Nasal polyps are also often infiltrated with eosinophils, and the researchers examined in the Icelandic population whether there was a correlation between the loci they found and circulating eosinophils. Eight of the 10 loci were associated with eosinophil count, they reported.
One variant the researchers uncovered — a missense mutation in ALOX15 — was associated with a 68 percent reduction in nasal polyp risk and a 36 percent reduction in chronic rhinosinusitis risk. ALOX15 encodes 15-LO, an enzyme involved in inflammatory processes, specifically in the metabolism of polyunsaturated fatty acids like arachidonic acid, that is highly expressed in airway tissue. This missense mutation, p.Thr560Met, is associated with loss of 15-LO protein function and is linked among Icelanders to a decreased number of circulating eosinophils.

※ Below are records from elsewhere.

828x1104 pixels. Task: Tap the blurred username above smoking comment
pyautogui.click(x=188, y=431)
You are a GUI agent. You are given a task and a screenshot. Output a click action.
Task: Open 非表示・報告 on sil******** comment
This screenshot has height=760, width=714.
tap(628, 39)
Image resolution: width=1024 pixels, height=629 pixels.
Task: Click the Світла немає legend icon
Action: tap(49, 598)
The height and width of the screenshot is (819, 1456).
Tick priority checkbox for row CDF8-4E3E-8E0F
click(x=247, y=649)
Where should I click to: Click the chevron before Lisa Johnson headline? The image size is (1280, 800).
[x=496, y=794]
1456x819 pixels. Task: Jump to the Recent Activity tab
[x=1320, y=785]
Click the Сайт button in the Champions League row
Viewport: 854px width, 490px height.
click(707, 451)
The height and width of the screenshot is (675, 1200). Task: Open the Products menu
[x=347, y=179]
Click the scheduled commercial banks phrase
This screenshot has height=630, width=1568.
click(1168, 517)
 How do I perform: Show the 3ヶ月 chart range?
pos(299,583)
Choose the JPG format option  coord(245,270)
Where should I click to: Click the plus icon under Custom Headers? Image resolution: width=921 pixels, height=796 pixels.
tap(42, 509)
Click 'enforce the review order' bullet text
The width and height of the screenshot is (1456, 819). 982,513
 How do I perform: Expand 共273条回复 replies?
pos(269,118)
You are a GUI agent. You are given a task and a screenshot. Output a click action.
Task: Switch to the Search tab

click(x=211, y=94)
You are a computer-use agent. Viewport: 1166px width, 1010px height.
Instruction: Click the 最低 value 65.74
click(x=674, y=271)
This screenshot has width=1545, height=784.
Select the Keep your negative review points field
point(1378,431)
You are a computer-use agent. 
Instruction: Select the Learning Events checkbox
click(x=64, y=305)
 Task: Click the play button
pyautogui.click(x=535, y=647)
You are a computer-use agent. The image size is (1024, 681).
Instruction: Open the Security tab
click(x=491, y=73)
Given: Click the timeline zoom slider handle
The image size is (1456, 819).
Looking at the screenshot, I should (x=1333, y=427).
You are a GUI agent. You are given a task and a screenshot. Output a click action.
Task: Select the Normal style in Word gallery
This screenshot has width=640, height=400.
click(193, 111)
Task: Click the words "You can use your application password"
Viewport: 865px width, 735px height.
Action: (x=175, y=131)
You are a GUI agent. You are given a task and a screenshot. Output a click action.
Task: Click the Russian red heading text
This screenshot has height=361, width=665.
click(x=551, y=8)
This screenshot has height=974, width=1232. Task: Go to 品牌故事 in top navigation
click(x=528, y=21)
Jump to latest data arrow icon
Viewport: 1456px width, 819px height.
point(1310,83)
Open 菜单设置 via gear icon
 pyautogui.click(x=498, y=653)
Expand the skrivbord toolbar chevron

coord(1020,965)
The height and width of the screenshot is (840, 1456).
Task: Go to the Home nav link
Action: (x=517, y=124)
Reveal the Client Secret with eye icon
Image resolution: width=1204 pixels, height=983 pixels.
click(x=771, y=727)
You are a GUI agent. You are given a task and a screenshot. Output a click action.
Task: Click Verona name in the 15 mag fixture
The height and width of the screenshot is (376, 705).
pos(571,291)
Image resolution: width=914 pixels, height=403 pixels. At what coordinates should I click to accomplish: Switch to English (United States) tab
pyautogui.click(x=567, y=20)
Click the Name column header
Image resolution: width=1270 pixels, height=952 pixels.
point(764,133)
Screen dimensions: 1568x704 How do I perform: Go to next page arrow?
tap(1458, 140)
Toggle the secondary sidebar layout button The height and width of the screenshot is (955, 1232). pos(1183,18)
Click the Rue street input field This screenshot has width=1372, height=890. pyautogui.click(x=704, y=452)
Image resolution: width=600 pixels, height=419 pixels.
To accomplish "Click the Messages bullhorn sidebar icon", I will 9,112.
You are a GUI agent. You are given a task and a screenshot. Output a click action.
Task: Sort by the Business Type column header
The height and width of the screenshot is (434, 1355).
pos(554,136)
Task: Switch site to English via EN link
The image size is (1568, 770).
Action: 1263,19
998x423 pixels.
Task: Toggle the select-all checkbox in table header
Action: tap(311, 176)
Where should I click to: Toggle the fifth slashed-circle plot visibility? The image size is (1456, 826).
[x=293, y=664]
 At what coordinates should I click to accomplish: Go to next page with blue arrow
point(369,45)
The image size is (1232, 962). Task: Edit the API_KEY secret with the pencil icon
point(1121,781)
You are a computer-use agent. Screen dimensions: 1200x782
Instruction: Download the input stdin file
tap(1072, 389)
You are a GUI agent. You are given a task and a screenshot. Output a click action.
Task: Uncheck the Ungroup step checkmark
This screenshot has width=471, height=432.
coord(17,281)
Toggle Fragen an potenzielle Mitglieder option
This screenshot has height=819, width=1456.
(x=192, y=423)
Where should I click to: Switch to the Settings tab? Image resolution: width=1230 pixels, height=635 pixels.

This suggested to the researchers that the protective effect of this mutation is due to the inactivation of the 15-LO enzyme, which could lead to the reduced production of pro-inflammatory mediators.
As about 1 in 1,700 Europeans are homozygous for this missense mutation and don't appear to be at higher risk for other diseases, based on a phenome screen, the researchers said 15-LO inhibitors could be a viable treatment for nasal polyps and chronic rhinosinusitis.